• Exercise details
Your response should contain every line from the data below that holds the string "favorites".

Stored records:
╔══

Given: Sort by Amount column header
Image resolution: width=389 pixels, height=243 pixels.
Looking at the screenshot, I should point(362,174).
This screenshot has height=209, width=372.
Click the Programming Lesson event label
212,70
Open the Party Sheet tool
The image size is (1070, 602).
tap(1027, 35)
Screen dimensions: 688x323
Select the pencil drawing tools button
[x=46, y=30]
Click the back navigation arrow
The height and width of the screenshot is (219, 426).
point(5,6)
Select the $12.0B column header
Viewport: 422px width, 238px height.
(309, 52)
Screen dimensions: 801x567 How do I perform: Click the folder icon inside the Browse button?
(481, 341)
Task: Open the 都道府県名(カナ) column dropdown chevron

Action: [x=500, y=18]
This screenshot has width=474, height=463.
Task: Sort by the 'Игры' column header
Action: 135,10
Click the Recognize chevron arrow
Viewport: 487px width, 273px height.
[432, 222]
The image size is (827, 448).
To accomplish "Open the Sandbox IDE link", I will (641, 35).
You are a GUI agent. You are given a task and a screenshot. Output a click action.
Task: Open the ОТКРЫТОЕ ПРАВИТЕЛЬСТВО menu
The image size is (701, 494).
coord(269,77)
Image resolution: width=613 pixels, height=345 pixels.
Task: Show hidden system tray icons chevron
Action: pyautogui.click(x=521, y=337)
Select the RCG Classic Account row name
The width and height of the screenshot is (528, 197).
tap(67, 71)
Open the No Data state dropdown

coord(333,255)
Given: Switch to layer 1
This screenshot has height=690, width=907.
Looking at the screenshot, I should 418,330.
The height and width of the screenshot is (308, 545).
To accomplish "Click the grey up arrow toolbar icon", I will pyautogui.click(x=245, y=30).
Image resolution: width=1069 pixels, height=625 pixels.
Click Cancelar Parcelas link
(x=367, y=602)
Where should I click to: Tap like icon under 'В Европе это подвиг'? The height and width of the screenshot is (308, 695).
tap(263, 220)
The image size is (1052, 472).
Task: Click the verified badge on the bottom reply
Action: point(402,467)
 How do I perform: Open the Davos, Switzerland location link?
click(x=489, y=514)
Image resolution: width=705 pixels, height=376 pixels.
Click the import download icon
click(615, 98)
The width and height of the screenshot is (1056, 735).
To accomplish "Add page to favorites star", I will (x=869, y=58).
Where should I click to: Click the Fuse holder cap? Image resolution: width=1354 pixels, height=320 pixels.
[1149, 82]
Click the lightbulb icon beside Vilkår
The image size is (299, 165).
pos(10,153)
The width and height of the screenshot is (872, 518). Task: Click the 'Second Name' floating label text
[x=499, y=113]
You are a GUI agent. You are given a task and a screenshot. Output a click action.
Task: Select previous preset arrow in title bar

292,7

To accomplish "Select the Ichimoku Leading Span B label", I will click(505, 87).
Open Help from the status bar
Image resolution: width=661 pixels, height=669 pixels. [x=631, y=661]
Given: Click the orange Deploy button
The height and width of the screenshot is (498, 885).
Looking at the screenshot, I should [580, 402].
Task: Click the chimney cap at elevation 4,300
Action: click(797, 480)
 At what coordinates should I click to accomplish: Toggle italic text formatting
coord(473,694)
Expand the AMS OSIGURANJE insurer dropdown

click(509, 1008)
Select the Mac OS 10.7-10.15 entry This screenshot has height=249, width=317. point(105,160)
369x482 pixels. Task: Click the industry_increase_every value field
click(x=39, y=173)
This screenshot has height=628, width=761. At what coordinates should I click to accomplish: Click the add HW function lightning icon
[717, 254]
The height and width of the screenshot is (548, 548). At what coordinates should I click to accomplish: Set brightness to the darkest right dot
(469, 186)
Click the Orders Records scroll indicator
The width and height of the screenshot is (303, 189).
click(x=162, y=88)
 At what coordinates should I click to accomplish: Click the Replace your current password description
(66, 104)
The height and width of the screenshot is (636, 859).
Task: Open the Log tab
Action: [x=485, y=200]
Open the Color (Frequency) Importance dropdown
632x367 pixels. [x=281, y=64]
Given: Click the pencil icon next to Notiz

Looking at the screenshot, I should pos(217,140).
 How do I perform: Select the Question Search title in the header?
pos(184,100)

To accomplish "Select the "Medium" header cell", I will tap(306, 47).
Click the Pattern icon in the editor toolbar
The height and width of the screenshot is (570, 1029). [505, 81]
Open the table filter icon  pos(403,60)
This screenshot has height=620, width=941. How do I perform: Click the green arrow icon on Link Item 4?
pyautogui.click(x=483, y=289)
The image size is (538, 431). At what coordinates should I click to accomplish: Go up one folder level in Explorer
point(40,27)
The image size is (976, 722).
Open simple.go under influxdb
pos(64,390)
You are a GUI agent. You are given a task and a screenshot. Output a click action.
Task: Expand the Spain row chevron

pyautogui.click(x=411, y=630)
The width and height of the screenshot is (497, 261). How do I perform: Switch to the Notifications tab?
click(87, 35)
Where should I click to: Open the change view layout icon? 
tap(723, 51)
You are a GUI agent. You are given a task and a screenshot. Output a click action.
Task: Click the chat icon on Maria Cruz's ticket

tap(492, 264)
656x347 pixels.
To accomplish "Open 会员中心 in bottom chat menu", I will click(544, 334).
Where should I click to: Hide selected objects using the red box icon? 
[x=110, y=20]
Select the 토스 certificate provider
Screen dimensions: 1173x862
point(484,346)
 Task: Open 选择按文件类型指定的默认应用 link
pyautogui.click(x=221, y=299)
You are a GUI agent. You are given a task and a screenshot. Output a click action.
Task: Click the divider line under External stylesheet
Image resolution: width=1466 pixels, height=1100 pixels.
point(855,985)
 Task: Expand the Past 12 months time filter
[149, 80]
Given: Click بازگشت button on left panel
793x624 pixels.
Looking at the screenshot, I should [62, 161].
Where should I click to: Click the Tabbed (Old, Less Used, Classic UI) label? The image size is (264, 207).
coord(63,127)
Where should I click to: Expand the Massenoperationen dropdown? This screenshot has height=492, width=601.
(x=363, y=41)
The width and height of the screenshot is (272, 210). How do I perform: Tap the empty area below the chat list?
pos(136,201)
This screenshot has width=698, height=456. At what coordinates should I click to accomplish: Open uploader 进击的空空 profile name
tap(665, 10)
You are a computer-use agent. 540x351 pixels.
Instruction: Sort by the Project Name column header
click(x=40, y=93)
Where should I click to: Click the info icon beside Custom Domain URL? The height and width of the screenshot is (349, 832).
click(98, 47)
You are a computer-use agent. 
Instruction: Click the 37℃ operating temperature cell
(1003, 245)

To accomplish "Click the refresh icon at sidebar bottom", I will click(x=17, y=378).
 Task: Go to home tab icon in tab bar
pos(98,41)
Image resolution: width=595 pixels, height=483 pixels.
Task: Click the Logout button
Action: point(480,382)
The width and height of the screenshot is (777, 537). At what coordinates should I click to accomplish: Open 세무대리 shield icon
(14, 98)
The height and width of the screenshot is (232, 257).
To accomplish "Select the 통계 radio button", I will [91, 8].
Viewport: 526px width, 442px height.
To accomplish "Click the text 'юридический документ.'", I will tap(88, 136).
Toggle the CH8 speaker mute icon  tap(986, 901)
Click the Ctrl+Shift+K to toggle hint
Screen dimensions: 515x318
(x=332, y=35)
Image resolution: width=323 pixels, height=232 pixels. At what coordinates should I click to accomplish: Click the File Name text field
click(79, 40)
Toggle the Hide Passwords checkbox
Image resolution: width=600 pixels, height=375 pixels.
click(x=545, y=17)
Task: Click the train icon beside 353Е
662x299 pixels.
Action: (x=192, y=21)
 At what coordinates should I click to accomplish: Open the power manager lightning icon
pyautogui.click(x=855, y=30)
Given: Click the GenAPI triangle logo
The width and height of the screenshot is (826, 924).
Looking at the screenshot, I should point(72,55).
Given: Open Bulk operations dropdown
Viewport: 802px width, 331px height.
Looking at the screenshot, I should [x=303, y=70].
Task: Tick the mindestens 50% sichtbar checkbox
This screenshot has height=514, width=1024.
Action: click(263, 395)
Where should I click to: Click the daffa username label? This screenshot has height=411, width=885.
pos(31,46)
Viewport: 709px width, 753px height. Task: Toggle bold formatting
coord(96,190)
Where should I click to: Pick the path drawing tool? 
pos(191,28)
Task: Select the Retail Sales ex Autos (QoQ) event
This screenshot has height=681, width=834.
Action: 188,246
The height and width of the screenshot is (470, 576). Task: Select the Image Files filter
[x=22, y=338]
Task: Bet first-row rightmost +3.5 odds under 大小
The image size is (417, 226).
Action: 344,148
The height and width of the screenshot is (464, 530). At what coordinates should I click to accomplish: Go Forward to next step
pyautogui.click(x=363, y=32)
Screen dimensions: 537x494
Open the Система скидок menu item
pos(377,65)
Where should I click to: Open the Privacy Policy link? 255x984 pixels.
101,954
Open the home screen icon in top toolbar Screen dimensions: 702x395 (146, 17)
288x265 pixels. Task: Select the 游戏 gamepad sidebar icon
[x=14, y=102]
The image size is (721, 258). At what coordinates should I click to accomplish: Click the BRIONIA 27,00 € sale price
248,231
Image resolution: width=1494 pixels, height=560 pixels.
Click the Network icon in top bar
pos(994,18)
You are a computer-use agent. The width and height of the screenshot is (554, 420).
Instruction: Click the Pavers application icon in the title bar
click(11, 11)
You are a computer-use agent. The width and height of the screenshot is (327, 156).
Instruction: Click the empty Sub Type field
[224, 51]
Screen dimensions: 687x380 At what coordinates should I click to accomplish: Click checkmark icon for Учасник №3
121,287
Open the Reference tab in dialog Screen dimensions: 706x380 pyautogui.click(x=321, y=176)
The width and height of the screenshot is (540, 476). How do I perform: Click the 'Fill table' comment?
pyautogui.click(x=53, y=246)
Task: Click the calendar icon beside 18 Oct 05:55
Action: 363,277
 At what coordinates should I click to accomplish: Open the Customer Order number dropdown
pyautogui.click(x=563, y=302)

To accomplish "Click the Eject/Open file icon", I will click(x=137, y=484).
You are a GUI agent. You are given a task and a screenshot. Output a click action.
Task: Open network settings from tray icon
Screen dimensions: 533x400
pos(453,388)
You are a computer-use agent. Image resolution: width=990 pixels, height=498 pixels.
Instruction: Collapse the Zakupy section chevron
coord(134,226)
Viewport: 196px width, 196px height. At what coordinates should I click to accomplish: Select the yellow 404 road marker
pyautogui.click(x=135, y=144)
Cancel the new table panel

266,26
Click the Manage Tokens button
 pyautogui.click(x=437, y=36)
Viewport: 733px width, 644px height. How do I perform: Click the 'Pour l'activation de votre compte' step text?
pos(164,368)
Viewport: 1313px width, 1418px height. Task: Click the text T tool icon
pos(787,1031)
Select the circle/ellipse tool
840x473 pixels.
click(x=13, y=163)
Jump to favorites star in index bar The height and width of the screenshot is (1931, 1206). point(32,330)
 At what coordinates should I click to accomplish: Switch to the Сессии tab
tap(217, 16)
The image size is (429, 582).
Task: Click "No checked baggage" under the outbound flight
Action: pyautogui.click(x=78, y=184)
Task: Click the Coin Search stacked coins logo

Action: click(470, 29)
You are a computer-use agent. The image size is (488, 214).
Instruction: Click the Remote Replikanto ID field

╚══

• Written response
To accomplish "Add page to favorites star", I will (x=869, y=58).
Jump to favorites star in index bar The height and width of the screenshot is (1931, 1206). point(32,330)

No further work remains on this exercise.